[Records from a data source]
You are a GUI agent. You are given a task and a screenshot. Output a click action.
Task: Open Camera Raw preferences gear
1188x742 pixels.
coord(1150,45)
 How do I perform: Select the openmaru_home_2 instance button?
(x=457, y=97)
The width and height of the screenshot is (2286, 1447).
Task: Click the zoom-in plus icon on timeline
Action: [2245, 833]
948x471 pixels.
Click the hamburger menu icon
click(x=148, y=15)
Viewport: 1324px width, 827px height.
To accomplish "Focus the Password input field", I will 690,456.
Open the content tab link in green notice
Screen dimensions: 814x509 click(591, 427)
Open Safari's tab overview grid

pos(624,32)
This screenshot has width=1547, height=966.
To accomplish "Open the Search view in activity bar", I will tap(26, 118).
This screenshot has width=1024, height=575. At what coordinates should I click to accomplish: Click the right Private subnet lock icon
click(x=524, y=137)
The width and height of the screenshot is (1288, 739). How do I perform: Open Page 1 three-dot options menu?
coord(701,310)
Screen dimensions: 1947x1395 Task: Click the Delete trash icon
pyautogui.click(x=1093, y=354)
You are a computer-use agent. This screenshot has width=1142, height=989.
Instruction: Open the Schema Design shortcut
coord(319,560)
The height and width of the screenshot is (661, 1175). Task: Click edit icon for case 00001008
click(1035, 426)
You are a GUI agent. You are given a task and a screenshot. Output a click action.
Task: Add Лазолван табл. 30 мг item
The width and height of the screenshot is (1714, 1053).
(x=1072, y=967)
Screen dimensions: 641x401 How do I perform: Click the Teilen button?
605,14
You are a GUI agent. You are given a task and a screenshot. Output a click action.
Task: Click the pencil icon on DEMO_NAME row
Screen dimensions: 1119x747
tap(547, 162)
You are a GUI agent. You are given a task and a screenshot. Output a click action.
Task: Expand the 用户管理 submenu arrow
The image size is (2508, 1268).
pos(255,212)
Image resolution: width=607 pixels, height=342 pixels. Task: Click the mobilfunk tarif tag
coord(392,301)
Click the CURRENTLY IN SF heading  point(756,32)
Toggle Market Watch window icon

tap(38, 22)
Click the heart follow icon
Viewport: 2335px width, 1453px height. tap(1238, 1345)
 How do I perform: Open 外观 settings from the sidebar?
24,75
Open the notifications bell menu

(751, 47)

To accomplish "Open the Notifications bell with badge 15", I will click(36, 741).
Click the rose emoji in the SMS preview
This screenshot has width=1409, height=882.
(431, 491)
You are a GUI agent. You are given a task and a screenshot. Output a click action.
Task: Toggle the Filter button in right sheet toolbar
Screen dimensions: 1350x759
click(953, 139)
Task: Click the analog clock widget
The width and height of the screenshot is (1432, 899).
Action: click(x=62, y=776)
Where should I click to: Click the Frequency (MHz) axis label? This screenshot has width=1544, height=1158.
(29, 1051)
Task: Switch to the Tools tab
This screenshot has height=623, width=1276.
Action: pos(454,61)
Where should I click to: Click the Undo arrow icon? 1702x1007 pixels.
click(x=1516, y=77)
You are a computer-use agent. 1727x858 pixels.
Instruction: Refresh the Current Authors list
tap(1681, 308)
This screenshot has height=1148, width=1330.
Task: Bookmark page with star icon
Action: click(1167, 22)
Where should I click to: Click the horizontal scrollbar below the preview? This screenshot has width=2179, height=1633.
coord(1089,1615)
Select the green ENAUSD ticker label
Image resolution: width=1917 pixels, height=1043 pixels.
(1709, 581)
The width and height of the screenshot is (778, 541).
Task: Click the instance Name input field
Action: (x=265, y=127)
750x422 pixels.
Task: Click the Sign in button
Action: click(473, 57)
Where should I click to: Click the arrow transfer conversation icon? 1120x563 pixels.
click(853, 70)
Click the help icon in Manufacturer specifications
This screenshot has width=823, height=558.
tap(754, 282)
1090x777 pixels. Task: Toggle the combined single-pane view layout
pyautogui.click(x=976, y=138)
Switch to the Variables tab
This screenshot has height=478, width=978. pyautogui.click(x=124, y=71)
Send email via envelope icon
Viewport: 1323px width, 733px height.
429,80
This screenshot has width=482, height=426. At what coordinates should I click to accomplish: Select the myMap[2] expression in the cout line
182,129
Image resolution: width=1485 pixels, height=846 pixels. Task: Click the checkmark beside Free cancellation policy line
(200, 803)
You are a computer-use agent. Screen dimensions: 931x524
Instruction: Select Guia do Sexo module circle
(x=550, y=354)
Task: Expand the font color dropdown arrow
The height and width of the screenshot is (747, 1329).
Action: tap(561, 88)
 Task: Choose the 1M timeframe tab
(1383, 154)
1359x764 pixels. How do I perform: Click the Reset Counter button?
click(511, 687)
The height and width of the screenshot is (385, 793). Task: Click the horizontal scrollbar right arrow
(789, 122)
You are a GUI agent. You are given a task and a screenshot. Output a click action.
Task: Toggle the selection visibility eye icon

Instructions for the task
Transcribe exactly, and only, the lines from the one bearing "Switch to the Variables tab" through the last line of the entries, counting both.

Response area
Switch to the Variables tab
This screenshot has height=478, width=978. pyautogui.click(x=124, y=71)
Send email via envelope icon
Viewport: 1323px width, 733px height.
429,80
This screenshot has width=482, height=426. At what coordinates should I click to accomplish: Select the myMap[2] expression in the cout line
182,129
Image resolution: width=1485 pixels, height=846 pixels. Task: Click the checkmark beside Free cancellation policy line
(200, 803)
You are a computer-use agent. Screen dimensions: 931x524
Instruction: Select Guia do Sexo module circle
(x=550, y=354)
Task: Expand the font color dropdown arrow
The height and width of the screenshot is (747, 1329).
Action: tap(561, 88)
 Task: Choose the 1M timeframe tab
(1383, 154)
1359x764 pixels. How do I perform: Click the Reset Counter button?
click(511, 687)
The height and width of the screenshot is (385, 793). Task: Click the horizontal scrollbar right arrow
(789, 122)
You are a GUI agent. You are given a task and a screenshot. Output a click action.
Task: Toggle the selection visibility eye icon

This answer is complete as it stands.